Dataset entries
|---|

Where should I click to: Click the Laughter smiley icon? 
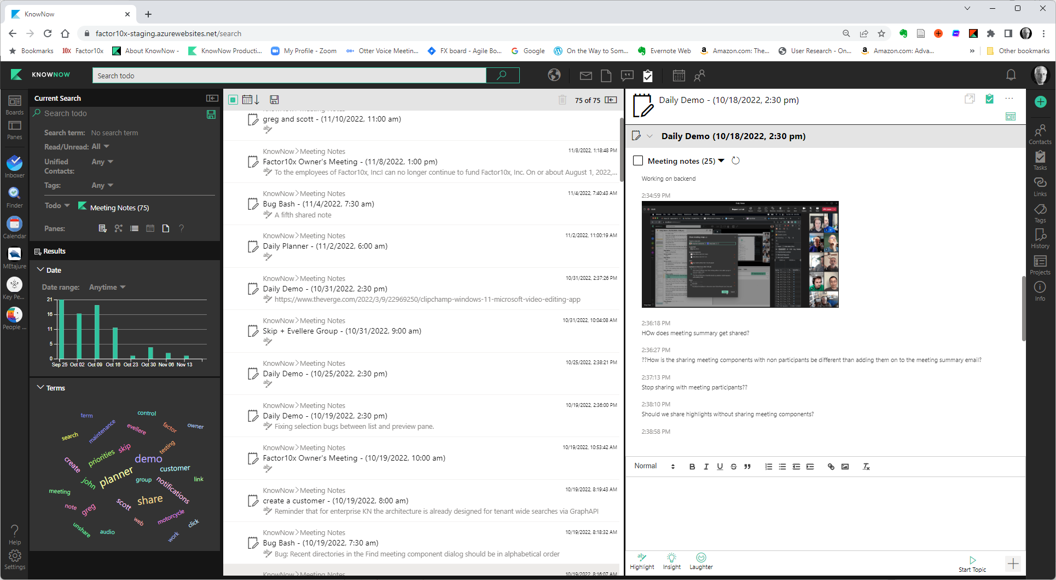coord(701,558)
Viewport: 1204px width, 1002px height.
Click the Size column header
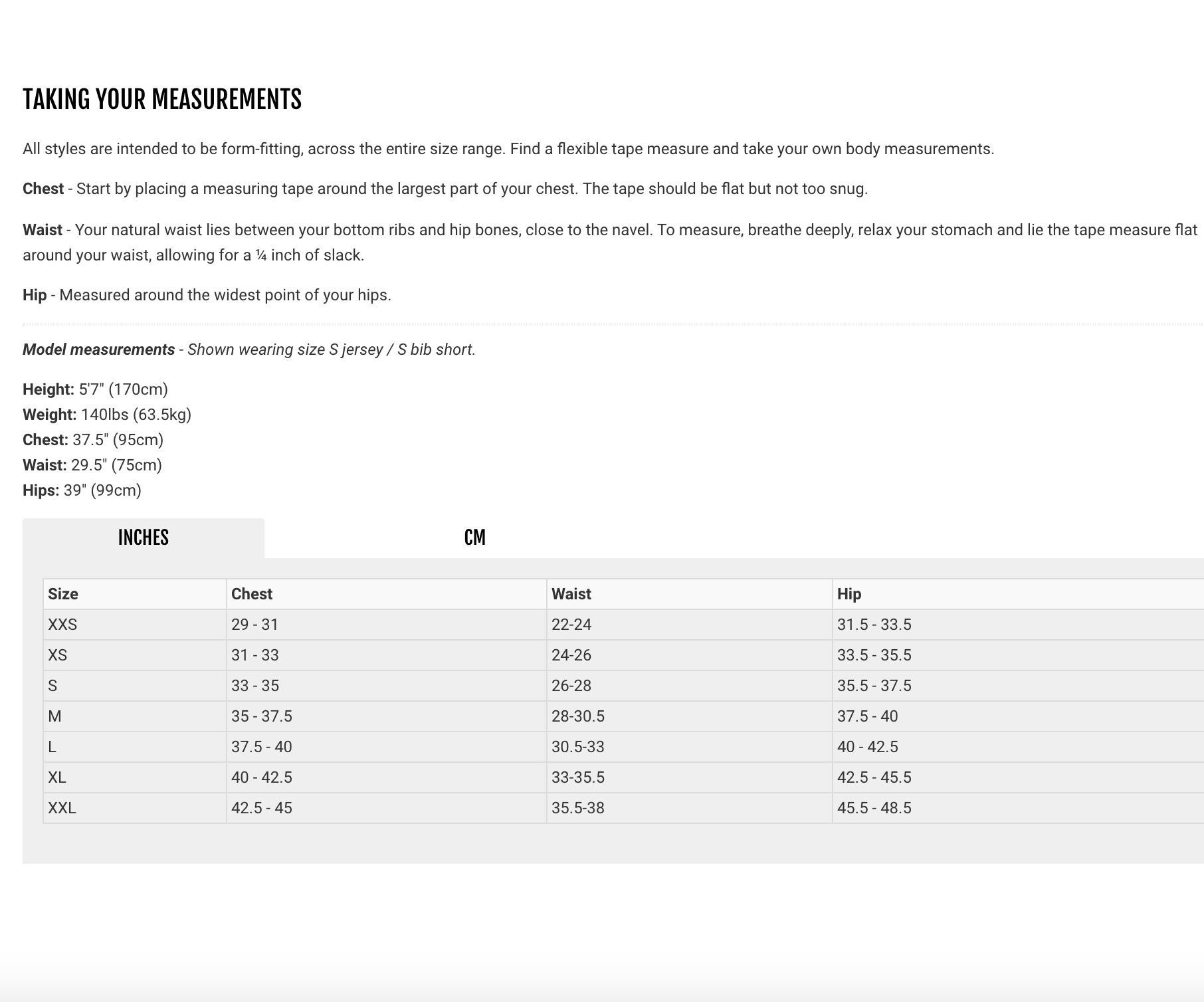(x=63, y=594)
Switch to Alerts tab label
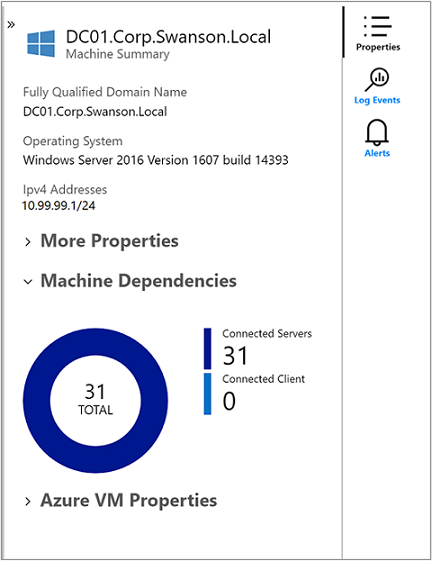 377,153
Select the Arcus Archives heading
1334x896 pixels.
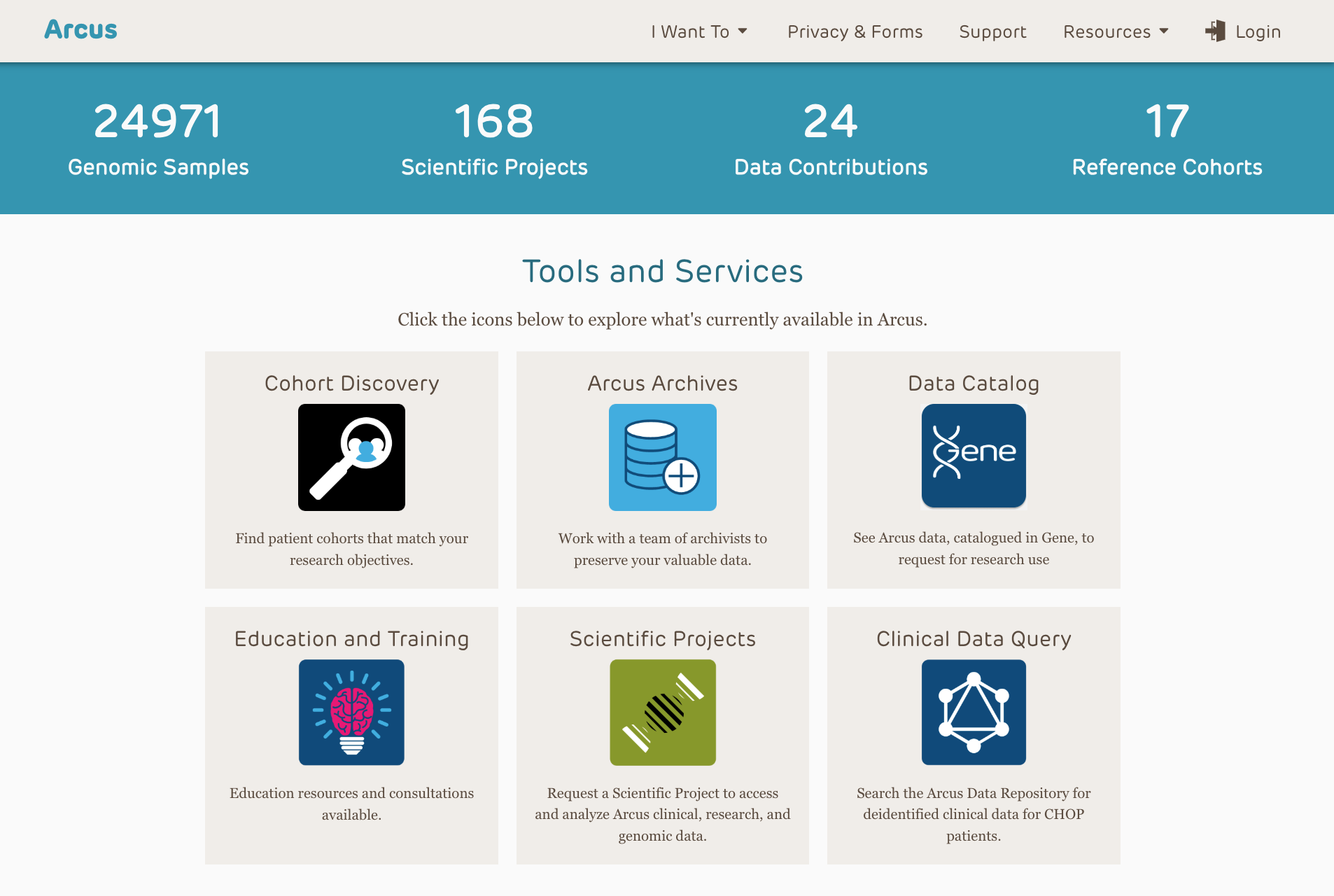pyautogui.click(x=662, y=383)
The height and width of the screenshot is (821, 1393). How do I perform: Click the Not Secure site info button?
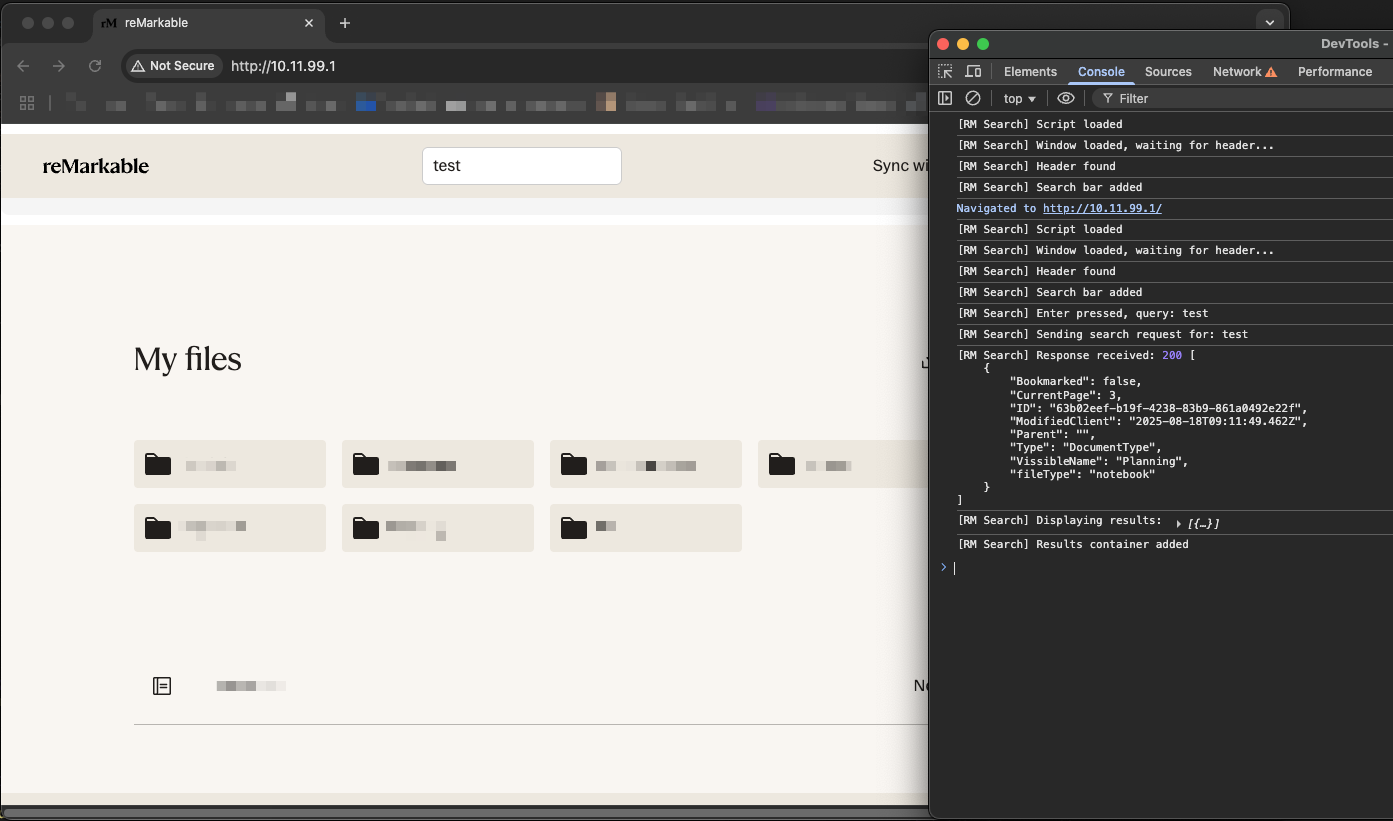pos(173,66)
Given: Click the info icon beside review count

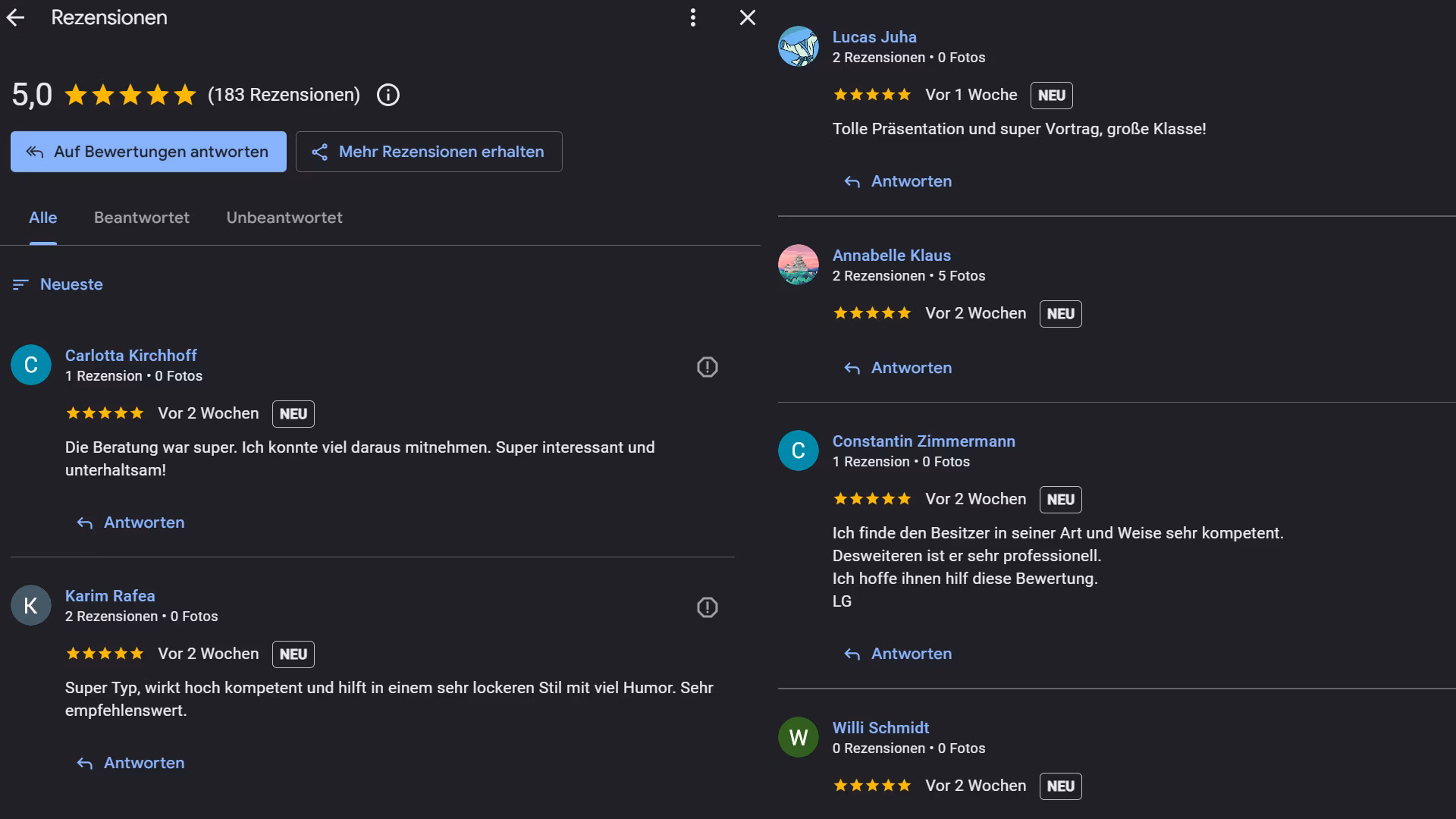Looking at the screenshot, I should pyautogui.click(x=388, y=95).
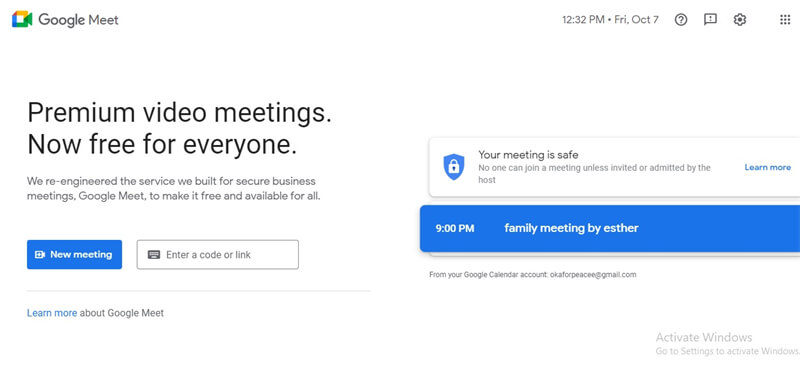
Task: Click the keyboard icon in the code field
Action: point(154,255)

|---|

Activity -> In the records, the line containing "1334x896 pixels." starts the span and the final line ends it. Output exactly that span, both ends included, with no pictures and nothing else.

Solution to the problem ->
1334x896 pixels.
pyautogui.click(x=662, y=383)
The height and width of the screenshot is (821, 1393). How do I perform: Click the Not Secure site info button?
pos(173,66)
Given: Click the info icon beside review count

Looking at the screenshot, I should pyautogui.click(x=388, y=95).
Task: Click the keyboard icon in the code field
Action: point(154,255)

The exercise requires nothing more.